Autopsy doesn’t say why Oklahoma inmate writhed
OKLAHOMA CITY (AP) — An autopsy on an Oklahoma inmate who died after his troubled execution was halted concluded that he was killed by the lethal drugs, but it doesn’t explain why he writhed, moaned and clenched his teeth before he was pronounced dead about 43 minutes after the process began.
Department of Corrections Director Robert Patton had said earlier that Clayton Lockett died from an apparent heart attack 10 minutes after Patton had halted the execution. But an independent autopsy released Thursday concluded that the cause of death was “judicial execution by lethal injection.”
It hadn’t been clear whether all three execution drugs administered to Lockett had actually made it into his system, but the autopsy determined that they did.
The autopsy was done by the Southwestern Institute of Forensic Sciences at Dallas, at the behest of the Oklahoma Department of Public Safety.
Dale Baich of the Federal Public Defender’s Office in Phoenix, who represents a group of Oklahoma death row prisoners who commissioned an independent autopsy of Lockett, said more information is needed.
“What this initial autopsy report does not appear to answer is what went wrong during Mr. Lockett’s execution,” Baich said in a statement.
Oklahoma and other death penalty states have encountered problems in recent years obtaining lethal injection chemicals after major drugmakers stopped selling them for use in executions. That has forced states to find alternative drugs, purchased mostly from loosely regulated pharmacies that custom-make medications. Many states refuse to name suppliers and offer no details about how the drugs are tested or how executioners are trained.
Oklahoma put executions on hold after Lockett’s April 29 execution.
Officials at the Oklahoma State Penitentiary in McAlester have said Lockett’s vein collapsed during the lethal injection process. The autopsy does not say whether that’s the case, though it does confirm that medical technicians poked him about 12 times as they tried to find a vein before settling on using one in his groin.

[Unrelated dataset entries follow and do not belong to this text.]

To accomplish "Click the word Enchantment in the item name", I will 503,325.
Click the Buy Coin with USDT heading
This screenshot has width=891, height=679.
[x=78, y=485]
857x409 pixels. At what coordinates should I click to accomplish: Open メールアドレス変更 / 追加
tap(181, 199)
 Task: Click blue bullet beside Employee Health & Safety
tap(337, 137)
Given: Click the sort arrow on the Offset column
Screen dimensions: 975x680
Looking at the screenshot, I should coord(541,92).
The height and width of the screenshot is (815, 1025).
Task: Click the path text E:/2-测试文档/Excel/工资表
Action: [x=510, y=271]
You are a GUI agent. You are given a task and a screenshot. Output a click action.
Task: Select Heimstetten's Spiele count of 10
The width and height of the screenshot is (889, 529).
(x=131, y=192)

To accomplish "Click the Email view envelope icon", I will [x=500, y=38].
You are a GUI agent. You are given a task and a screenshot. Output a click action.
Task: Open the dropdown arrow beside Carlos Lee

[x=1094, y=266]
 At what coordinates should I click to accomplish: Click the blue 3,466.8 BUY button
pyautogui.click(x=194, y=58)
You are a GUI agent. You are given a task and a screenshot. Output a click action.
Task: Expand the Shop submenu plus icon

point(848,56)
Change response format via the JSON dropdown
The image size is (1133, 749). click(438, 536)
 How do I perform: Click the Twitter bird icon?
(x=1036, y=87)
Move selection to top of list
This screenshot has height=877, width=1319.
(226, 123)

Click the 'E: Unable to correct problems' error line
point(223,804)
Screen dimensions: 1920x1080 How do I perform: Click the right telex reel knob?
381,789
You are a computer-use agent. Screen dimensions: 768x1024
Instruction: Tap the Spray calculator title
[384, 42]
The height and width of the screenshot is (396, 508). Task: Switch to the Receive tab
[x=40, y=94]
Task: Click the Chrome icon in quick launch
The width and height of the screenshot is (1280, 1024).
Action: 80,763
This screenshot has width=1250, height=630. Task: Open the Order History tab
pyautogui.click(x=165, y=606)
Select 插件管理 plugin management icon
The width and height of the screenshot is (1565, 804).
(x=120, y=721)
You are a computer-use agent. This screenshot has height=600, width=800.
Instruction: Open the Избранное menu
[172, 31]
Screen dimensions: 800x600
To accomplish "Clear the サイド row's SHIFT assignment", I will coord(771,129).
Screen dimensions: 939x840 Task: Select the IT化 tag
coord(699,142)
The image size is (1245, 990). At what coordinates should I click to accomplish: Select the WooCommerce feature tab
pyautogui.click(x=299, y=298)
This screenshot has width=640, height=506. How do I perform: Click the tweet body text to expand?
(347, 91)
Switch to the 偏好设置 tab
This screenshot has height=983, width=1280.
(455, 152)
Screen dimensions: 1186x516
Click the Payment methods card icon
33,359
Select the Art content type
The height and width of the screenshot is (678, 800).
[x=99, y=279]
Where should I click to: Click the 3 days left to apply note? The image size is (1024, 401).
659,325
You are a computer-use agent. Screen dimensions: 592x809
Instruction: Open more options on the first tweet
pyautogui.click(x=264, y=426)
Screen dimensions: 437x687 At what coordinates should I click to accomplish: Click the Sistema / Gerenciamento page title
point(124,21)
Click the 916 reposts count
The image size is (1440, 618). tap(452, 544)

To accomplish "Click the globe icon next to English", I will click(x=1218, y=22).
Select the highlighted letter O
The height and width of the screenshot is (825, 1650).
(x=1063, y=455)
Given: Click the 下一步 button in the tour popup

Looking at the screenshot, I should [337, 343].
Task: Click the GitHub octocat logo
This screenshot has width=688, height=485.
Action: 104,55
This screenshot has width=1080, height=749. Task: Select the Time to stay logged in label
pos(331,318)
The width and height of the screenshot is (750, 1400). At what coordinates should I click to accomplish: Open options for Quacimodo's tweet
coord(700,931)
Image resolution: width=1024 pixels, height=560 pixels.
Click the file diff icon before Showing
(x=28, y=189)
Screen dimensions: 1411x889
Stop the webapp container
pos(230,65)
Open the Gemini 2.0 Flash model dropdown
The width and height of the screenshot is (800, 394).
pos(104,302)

Gov. Mary Fallin has ordered public safety officials to review the events surrounding Lockett’s execution, including state execution protocols that had been changed in the weeks ahead of it. The state Court of Criminal Appeals agreed to not schedule executions for six months. Three are set for November and December.
A spokesman for Fallin, Alex Weintz, said the autopsy report will be part of the full review. “We suspect they are in the final stages of that process,” Weintz said.
He said Fallin still supports use of the death penalty. “But we want our executions to be successful,” Weintz said, adding that Fallin asked the Oklahoma Department of Public Safety to recommend possible changes to the execution procedures.
The autopsy report does not include any recommendations about the protocols.
A spokesman for the Corrections Department, Jerry Massie, said prison officials will have no comment until after public safety officials release their findings and recommendations.
In Lockett’s execution, Oklahoma used the sedative midazolam for the first time. The drug was also used in lengthy attempts to execute an Ohio inmate in January and an Arizona prisoner last month. Each time, witnesses said the inmates appeared to gasp after their executions began and continued to labor for air before being pronounced dead.
Midazolam is part of a three-drug and a two-drug protocol in Oklahoma. Lockett’s execution used a three-drug protocol —midazolam, vecuronium bromide and potassium chloride. The state also has a protocol that would use midazolam with hydromorphone, the same combination used in the problematic executions in Ohio and Arizona this year.
Toxicology reports said all three lethal drugs were found in Lockett’s system — the sedative in brain tissue and elsewhere and the other drugs in his blood.
A June lawsuit against the Department of Corrections on behalf of 21 Oklahoma prisoners alleged that prison officials are experimenting on death row inmates and violating the U.S. Constitution’s ban on cruel and unusual punishment by tinkering with the state’s lethal injection procedures. The state says those claims are false.